When to Use
Use whenever "looks/feels right" is the success criterion and there's no cheap numeric metric — animation easing/timing, zoom/camera feel, color grade, layout/spacing, design params, render/encoder settings, prompt params. Use the automated counterpart to lookdev when there's no human to sit the loop.
Source: connerkward/lookdev-auto-skill (MIT).
Visual eval loop — let a vision/video model tune what only an eye can judge
When the target is "does this LOOK/FEEL right" (not a number you can minimize), a
vision model (image) or video-understanding model (motion/timing) can be the judge in
a tight optimize loop. Worked reference: the screenstudio-alternative skill (iteration.py)
(tuned zoom-animation feel via fal-ai/video-understanding).
The loop
- Render N labeled variants into ONE artifact. Vary the parameter(s) across a small spread. Annotate each variant's params ON the artifact (burn the label in: "A · 2.2Hz · ζ0.5"). Images → a labeled grid/contact sheet. Video/motion → a labeled sequence (label card or burned-in overlay before/over each clip) so the model can compare temporally.
- One model call, structured output. Send the single artifact with an explicit
rubric (define what "good" means — and what "too much"/"too little" look like).
Ask for per-variant ratings + concrete suggested new values as JSON:
{"ratings":{"A":n,...},"best_so_far":"X","suggest":[[p1,p2],...]}. - Coarse → fine. Round 1 = wide spread to locate the region. Round 2 = render the model's suggestions (+ carry the current best) into one artifact; ask it to pick the single best. Usually converges in 2 rounds.
- Stop when sufficient — best rates high and suggestions cluster. Apply the winner.
Token / quality / step reductions (do these)
- One artifact per round, not one call per variant. The biggest saver — a 6-variant round is 1 upload + 1 inference, not 6. Montage/grid beats a loop of single calls.
- Burn params onto the artifact. The model sees label+result together → no separate "variant A used X" context to carry → fewer tokens, fewer mistakes.
- Structured JSON out + parse. No re-asking, no free-text wrangling. Prompt "return
ONLY JSON"; regex the first
{...}. - Short representative sample. Tune on a 3-5s clip / one frame / one component, not the whole asset. Cheaper render, smaller upload, faster inference. Apply the found params to the full render once.
- Cap variants at ~5-6. More doesn't improve the model's discrimination and multiplies render + token cost. Wide-but-sparse round 1, narrow round 2.

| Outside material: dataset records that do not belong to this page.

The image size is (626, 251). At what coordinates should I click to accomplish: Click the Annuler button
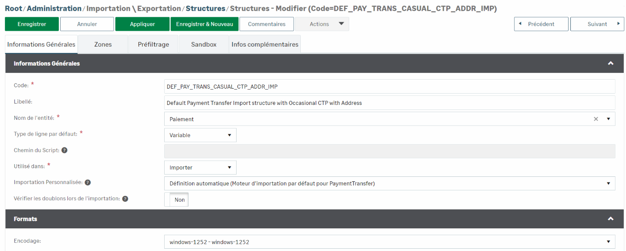tap(87, 24)
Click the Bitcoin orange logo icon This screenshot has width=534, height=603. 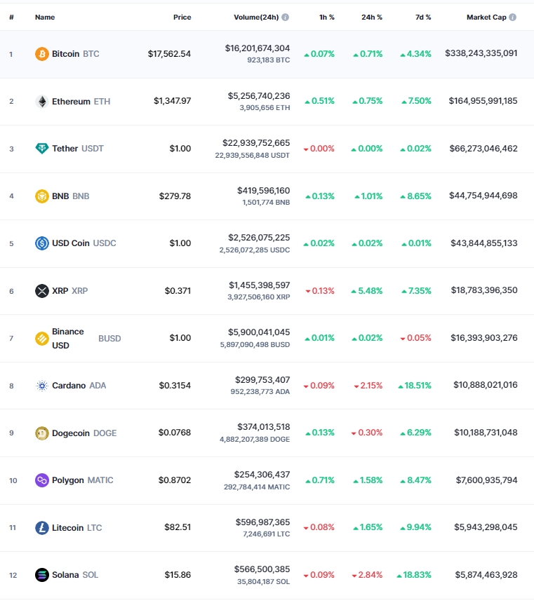click(x=41, y=54)
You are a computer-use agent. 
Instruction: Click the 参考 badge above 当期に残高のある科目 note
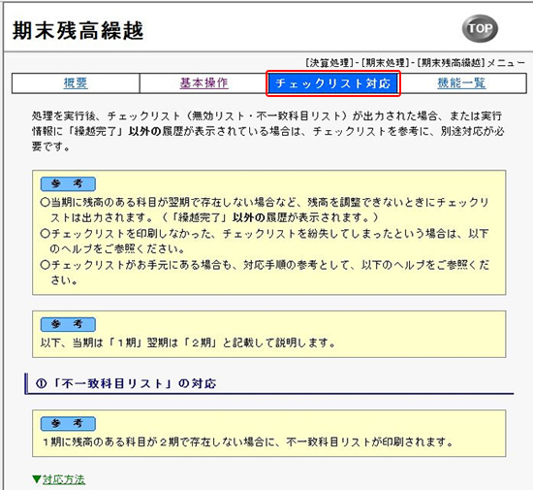(68, 183)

- Calibration anchors. Include one deliberately-bad and one safe-default variant as fixed anchors each round — gives the model a reference scale and exposes when its "best" is worse than the safe default (catch a bad recommendation early).
- Independent rubric, stated up front. Define "good" concretely in the prompt (smooth, subtle settle, not bouncy, not sluggish). Don't ask "which do you like" — that lets it echo your framing. A held-out criterion keeps the judge honest (see verify-outputs-rule: the check must be independent of what you tuned).

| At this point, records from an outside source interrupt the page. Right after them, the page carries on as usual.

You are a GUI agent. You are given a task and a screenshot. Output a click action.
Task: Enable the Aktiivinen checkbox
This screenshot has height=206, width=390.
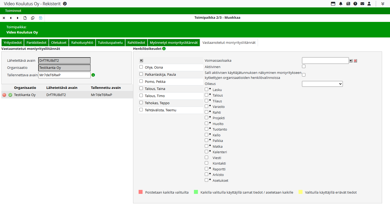click(x=304, y=66)
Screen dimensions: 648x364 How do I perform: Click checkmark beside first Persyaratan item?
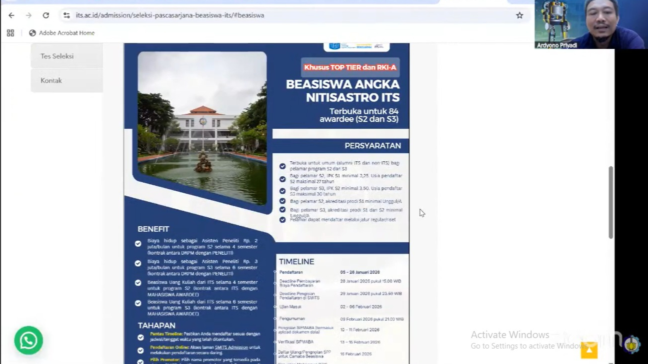pos(283,166)
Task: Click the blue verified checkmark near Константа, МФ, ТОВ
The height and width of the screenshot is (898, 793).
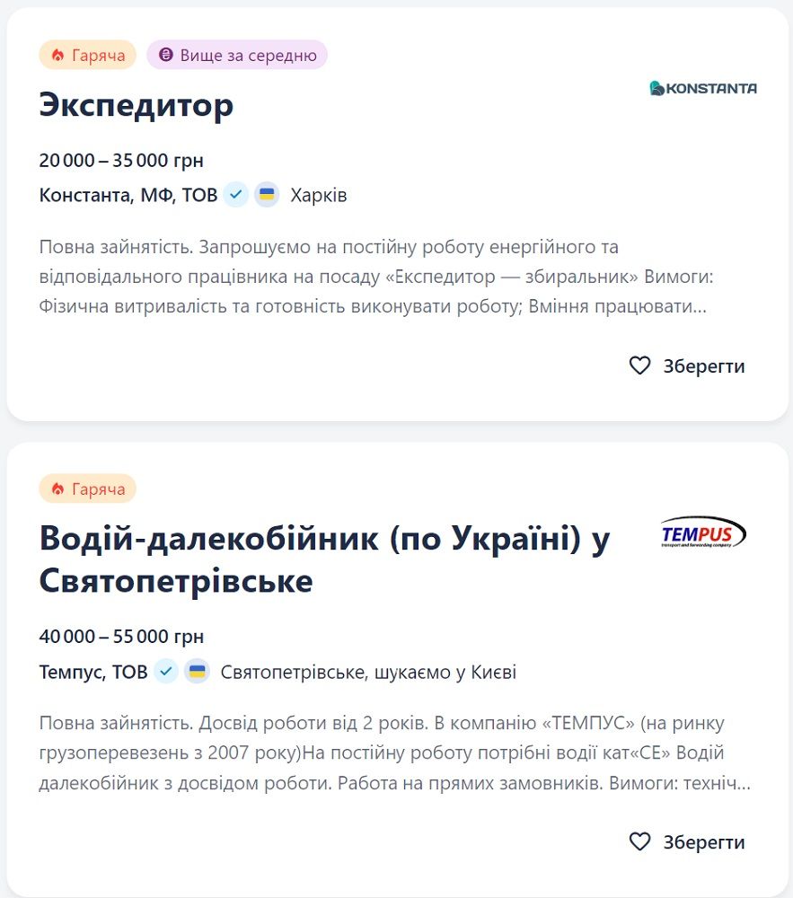Action: coord(234,194)
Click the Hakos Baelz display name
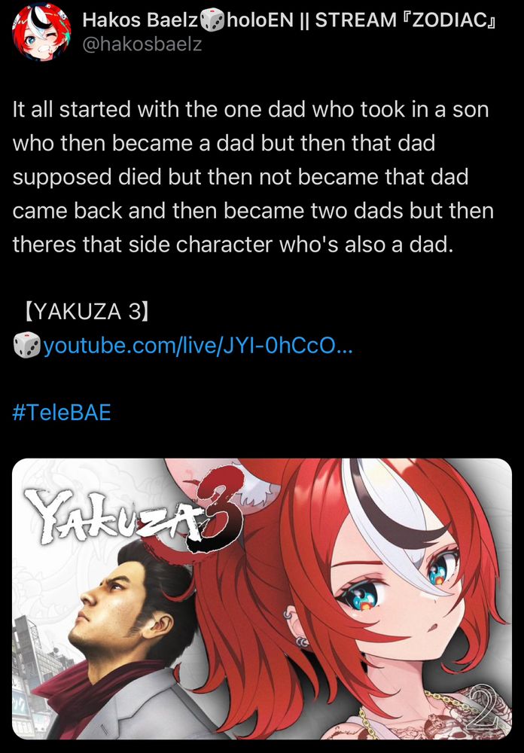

- Reuse renders across rounds. Carry the round-1 winner's clip into round 2 instead of re-rendering it.
- Early-exit. If round-1 top ≥9/10 and the three suggestions are within a small delta, skip round 2.

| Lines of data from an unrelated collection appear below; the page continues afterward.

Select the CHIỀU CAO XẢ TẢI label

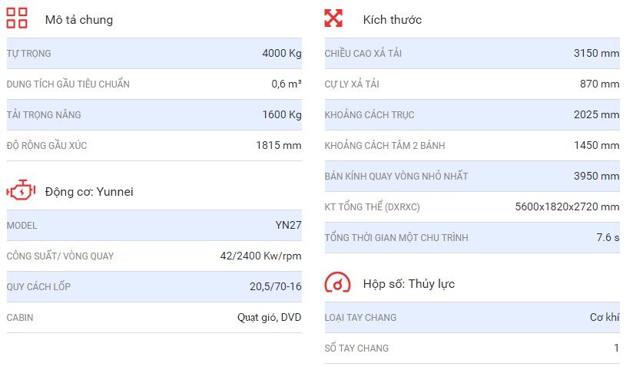point(363,54)
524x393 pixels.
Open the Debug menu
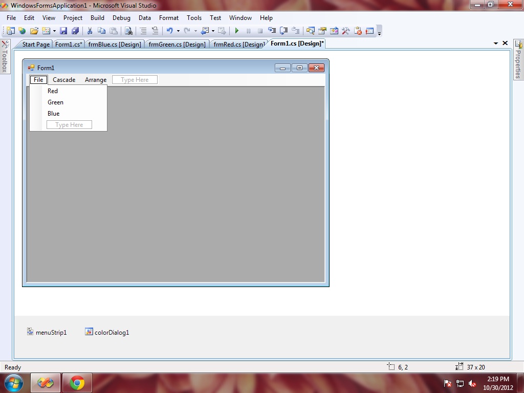(121, 17)
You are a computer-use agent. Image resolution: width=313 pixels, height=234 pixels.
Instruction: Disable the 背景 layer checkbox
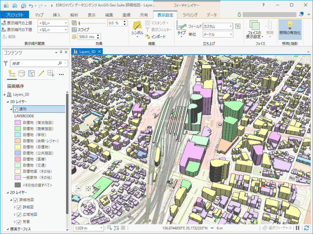pos(19,222)
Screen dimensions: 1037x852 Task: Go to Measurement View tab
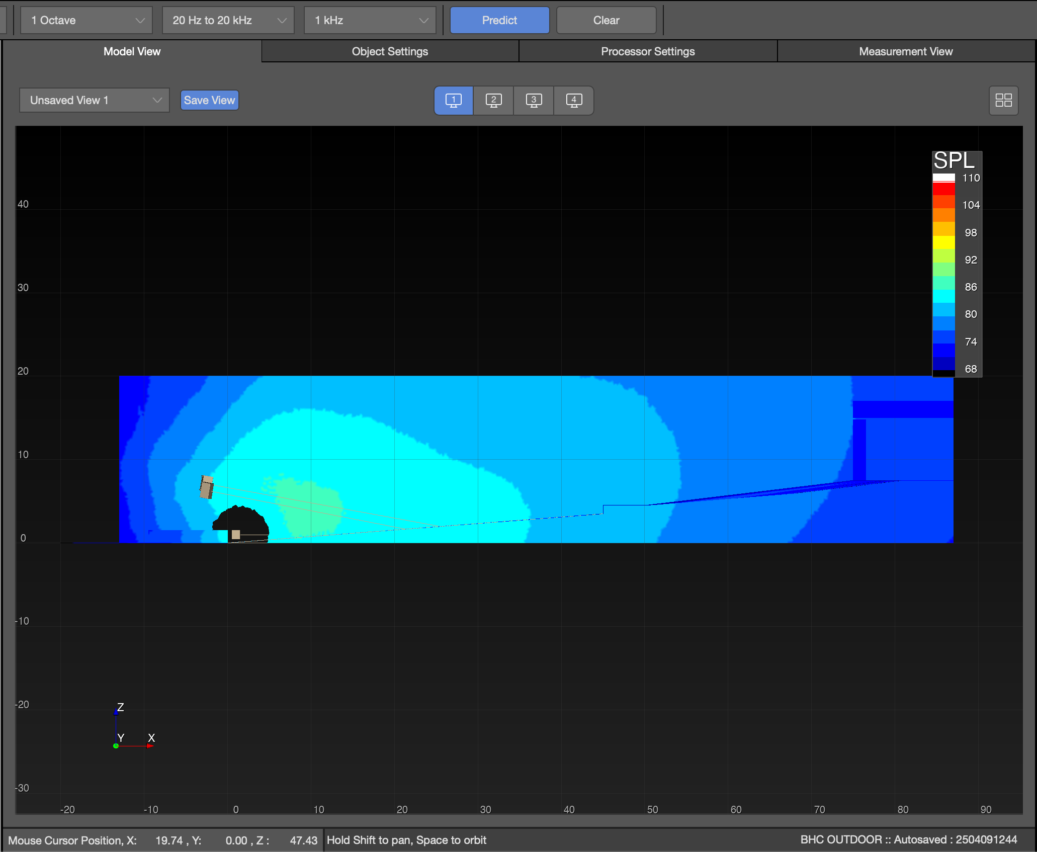pyautogui.click(x=905, y=51)
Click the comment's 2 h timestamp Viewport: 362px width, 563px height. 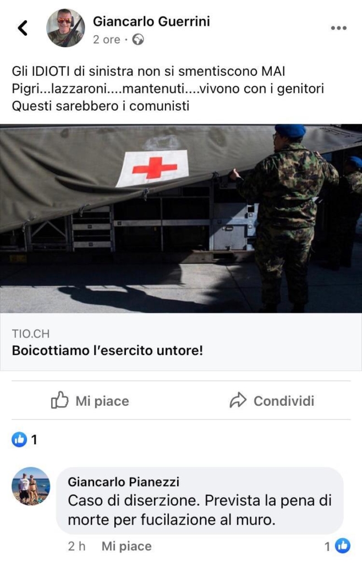pyautogui.click(x=77, y=546)
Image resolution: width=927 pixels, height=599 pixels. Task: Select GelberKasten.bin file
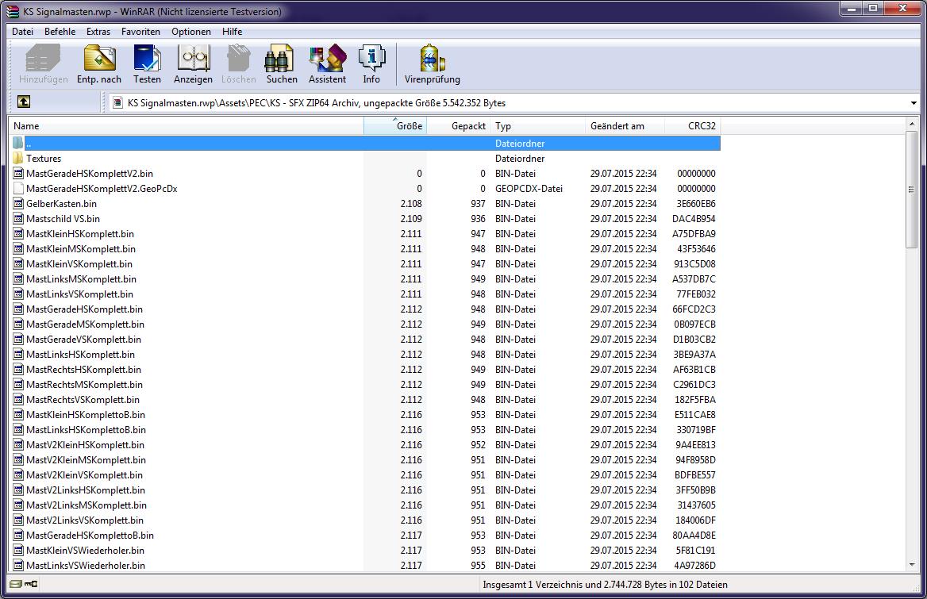(x=61, y=204)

- Cheapest judge that can see the failure. Frames-through an image VLM can judge spatial things (layout, color, crop); only reach for a true video model when the thing being judged is temporal (easing, timing, motion smoothness) — those are invisible in stills.
When NOT to use it
- A real numeric metric exists and correlates with quality → optimize that directly; don't pay a model per step.
- The judgment is subjective-to-the-user (their taste, brand) → show them the variants and let them pick; a model's "best" isn't their best. (This is why the screen-studio spring auto-tune was dropped — the model's pick didn't match the owner's eye.)
- One or two variants → just look yourself.
Caveats (learned)
- The model's pick is an opinion, not ground truth — anchor it, and sanity-check the winner against the safe default yourself before committing.
- Vision/video models perceive gross differences well, fine ones poorly — keep variant spacing perceptible; near-identical variants get noise-rated.
Limitations
- Model ratings are probabilistic aesthetic judgments, not objective truth; keep a human review step for brand-critical or subjective work.
- Automated rounds can become expensive or slow when renders are heavy or many variants are explored.
- This skill needs screenshots, frames, or clips that expose the quality difference; it is weak for subtle motion, audio, copy nuance, or user-preference calls.